::: MATERIAL PROVIDED :::

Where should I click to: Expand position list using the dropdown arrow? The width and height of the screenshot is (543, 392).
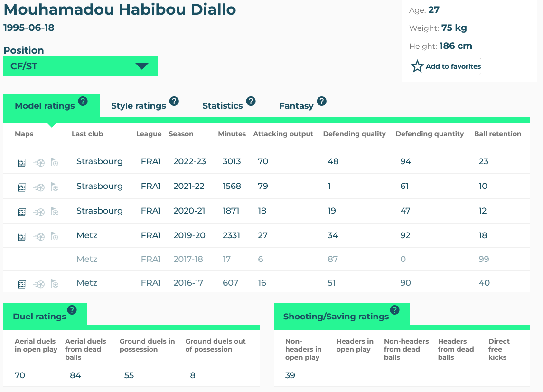pyautogui.click(x=142, y=66)
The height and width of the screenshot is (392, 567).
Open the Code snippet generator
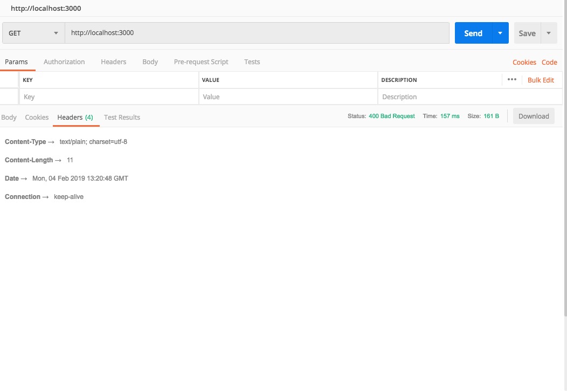[x=549, y=62]
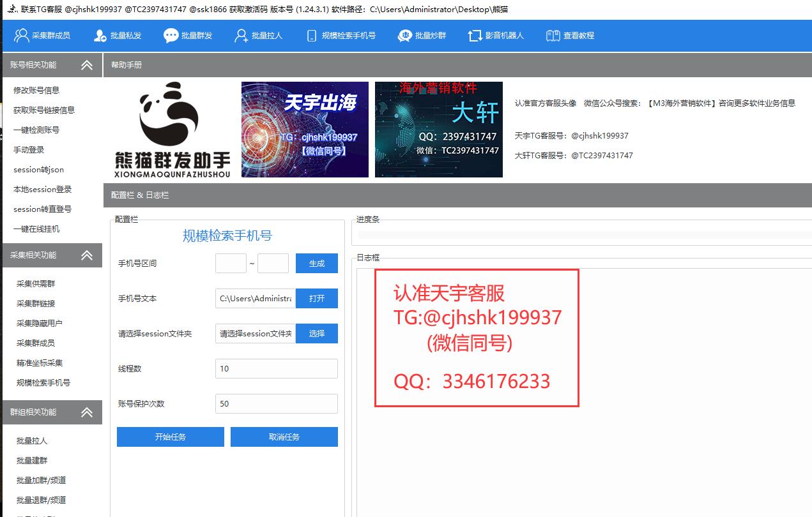The width and height of the screenshot is (812, 517).
Task: Select the 批量群发 chat bubble icon
Action: (171, 36)
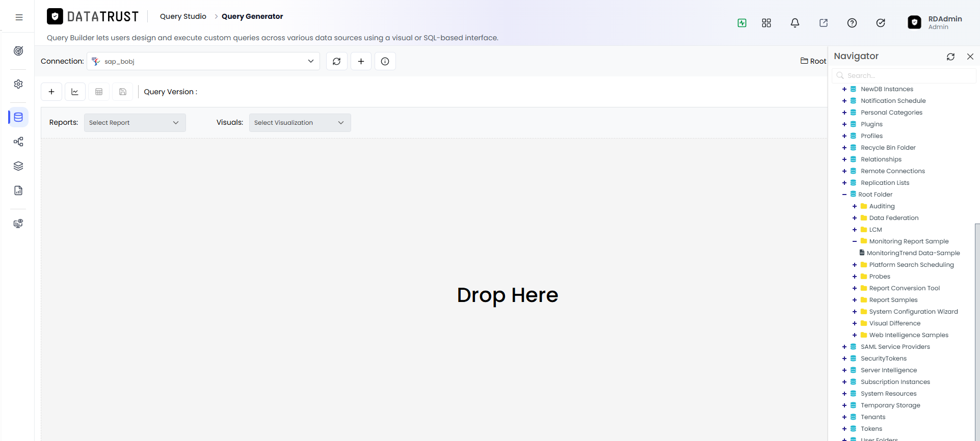Collapse the Root Folder node
Screen dimensions: 980x441
point(844,195)
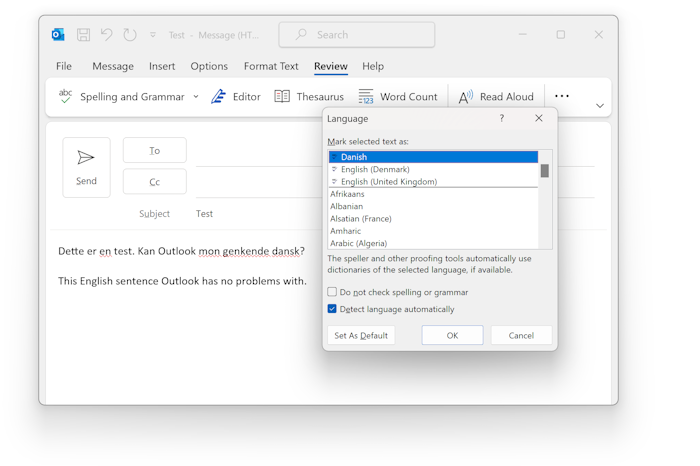700x466 pixels.
Task: Expand Spelling and Grammar dropdown arrow
Action: (x=196, y=97)
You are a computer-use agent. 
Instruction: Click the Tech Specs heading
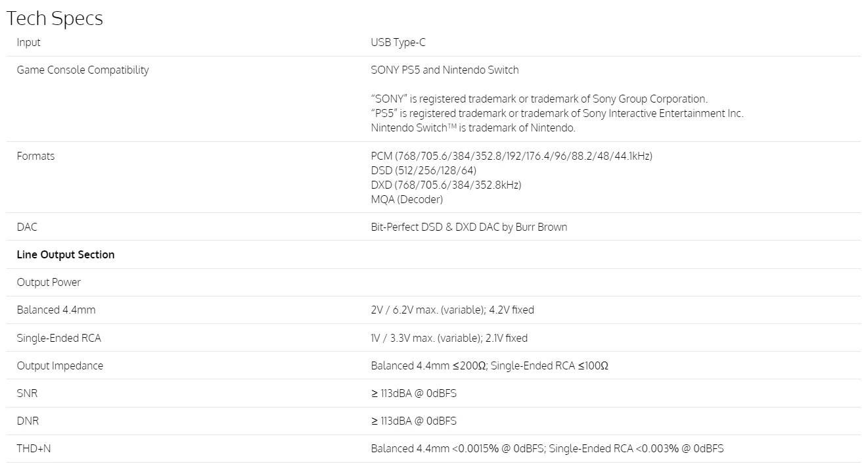[x=55, y=18]
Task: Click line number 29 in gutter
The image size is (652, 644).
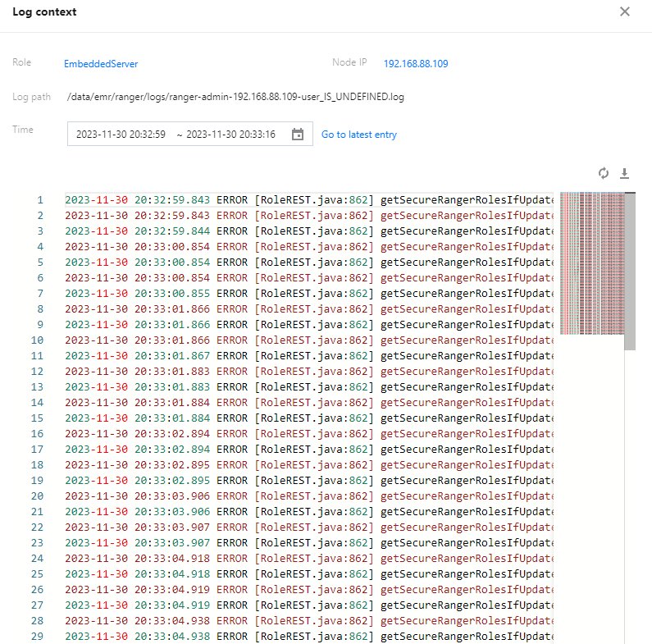Action: tap(37, 636)
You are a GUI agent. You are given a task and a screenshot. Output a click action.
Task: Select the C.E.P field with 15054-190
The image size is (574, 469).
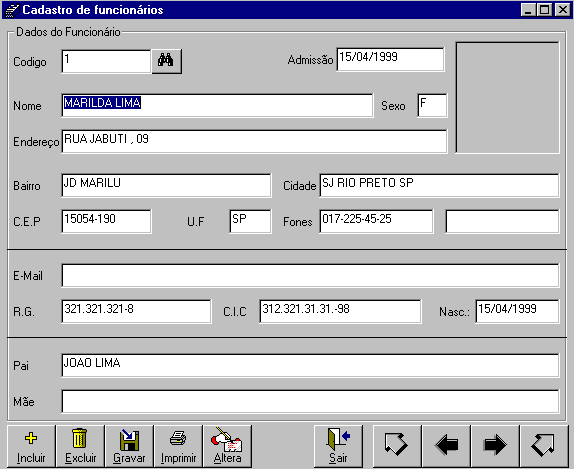tap(107, 221)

:::

» TASK TO COMPLETE
Each entry should be set down exactly, pictures excluded.

» EXERCISE RESULT
Where should I click to: Expand position list using the dropdown arrow? The width and height of the screenshot is (543, 392).
pyautogui.click(x=142, y=66)
The height and width of the screenshot is (392, 567).
Open the Code snippet generator
[x=549, y=62]
The width and height of the screenshot is (812, 517).
Task: Select the 批量群发 chat bubble icon
Action: (171, 36)
Collapse the Root Folder node
Screen dimensions: 980x441
point(844,195)
700x466 pixels.
Task: Expand Spelling and Grammar dropdown arrow
Action: (x=196, y=97)
You are a computer-use agent. 
Instruction: Click the Tech Specs heading
[x=55, y=18]
Task: Click line number 29 in gutter
The image size is (652, 644).
Action: tap(37, 636)
You are a GUI agent. You are given a task and a screenshot. Output a click action.
Task: Select the C.E.P field with 15054-190
The image size is (574, 469).
tap(107, 221)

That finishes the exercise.